Ailelerin hepsinin anne-baba ve çocuktan oluşmadığını anlatmak kızıma borcumdu. Bu kitap 2 yılımı aldı ama kelimeleri toplasam bir A4 ediyor. Şöyle bir sonuca ulaştım: Bazı çocuklar annesi, bazıları babası, bazıları her ikisiyle, bazıları büyükanne ve büyükbabasıyla, bazıları kendisi gibi çocuklarla yaşar. Bu kitabı çok önemsiyorum. Pek çok insan, pedagog, psikolog beni arayıp, teşekkür etti. Sosyal medyadan ulaştılar. Burada edebiyatın gücünü gördüm.

KENDİ HİKAYEMİ YAZMAK İSTİYORUM

Yapı Kredi Yayınları'nda 3 kitabım, Yakın Kitabevi'nde 1 kitabım bekliyor. 4 yeni kitabım geliyor. Yeni bir çocuk romanı yazmaya başladım. Çocuk kitapları yazıyorum diye 'Üzülme ilerde roman da yazarsın' diyenler oluyor. 'Büyüdüm, roman da yazabiliyorum' diyebilmek istiyorum. Bu ilginç bir bakış açısı. Aslında kendi hikayemi yazma hayalim var. Bunu kendim için yapmak istiyorum.

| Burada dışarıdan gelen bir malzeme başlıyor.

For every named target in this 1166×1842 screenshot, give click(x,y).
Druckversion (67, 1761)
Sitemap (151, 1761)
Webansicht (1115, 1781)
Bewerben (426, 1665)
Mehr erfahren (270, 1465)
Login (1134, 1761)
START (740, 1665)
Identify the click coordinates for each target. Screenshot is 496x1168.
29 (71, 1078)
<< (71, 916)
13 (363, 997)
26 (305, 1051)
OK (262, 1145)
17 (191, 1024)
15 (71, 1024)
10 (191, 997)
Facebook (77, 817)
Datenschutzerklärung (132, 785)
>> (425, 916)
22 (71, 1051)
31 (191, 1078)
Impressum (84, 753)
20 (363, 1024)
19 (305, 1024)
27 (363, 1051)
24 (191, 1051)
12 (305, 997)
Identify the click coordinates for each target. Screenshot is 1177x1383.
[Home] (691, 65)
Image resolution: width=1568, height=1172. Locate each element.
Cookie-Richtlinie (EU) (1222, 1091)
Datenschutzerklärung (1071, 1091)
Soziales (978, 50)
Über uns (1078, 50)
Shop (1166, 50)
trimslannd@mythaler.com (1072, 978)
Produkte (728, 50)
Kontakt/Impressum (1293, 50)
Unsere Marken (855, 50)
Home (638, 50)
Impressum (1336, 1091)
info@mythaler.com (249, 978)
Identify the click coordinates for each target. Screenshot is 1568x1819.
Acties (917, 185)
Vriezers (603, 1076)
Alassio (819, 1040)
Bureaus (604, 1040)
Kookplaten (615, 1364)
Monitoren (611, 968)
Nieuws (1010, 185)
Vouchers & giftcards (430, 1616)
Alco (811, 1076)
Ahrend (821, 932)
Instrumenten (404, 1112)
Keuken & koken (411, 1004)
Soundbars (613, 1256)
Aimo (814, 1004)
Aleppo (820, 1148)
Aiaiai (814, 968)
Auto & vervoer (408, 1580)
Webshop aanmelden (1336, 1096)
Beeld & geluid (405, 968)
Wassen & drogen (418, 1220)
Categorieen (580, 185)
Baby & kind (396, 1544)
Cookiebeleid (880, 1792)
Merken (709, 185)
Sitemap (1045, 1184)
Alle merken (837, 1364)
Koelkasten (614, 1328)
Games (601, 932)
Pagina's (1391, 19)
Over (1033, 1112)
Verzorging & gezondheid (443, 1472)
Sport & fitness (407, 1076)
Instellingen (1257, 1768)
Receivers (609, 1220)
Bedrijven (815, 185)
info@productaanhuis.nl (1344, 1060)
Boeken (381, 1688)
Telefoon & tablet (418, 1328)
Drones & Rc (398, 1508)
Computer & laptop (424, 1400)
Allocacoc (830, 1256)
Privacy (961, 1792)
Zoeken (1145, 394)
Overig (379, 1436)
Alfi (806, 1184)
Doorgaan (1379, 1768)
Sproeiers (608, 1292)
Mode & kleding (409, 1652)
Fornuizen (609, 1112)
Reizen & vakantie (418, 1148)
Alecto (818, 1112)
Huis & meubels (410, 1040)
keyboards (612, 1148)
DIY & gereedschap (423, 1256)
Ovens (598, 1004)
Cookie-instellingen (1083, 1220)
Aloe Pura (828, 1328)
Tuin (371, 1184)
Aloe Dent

Türkiye'de yazarlık iş gibi görülmüyor. Bu işin profesyonel meslek olduğunu ofis tuttum, yazma amaçlı kullanmaya başladım. Sonra Şiir İletişim yanıma geldi. Onur Öztepe seramik sanatçısı o geldi. Fikir Gazetesi'nin bazı çekimleri burada oluyor. Burası kollektif bir alan oldu. Çocuklara yazma, yetişkinlere de çocuk kitapları yazma atölyeleri düzenliyorum. Online da yapıyorum.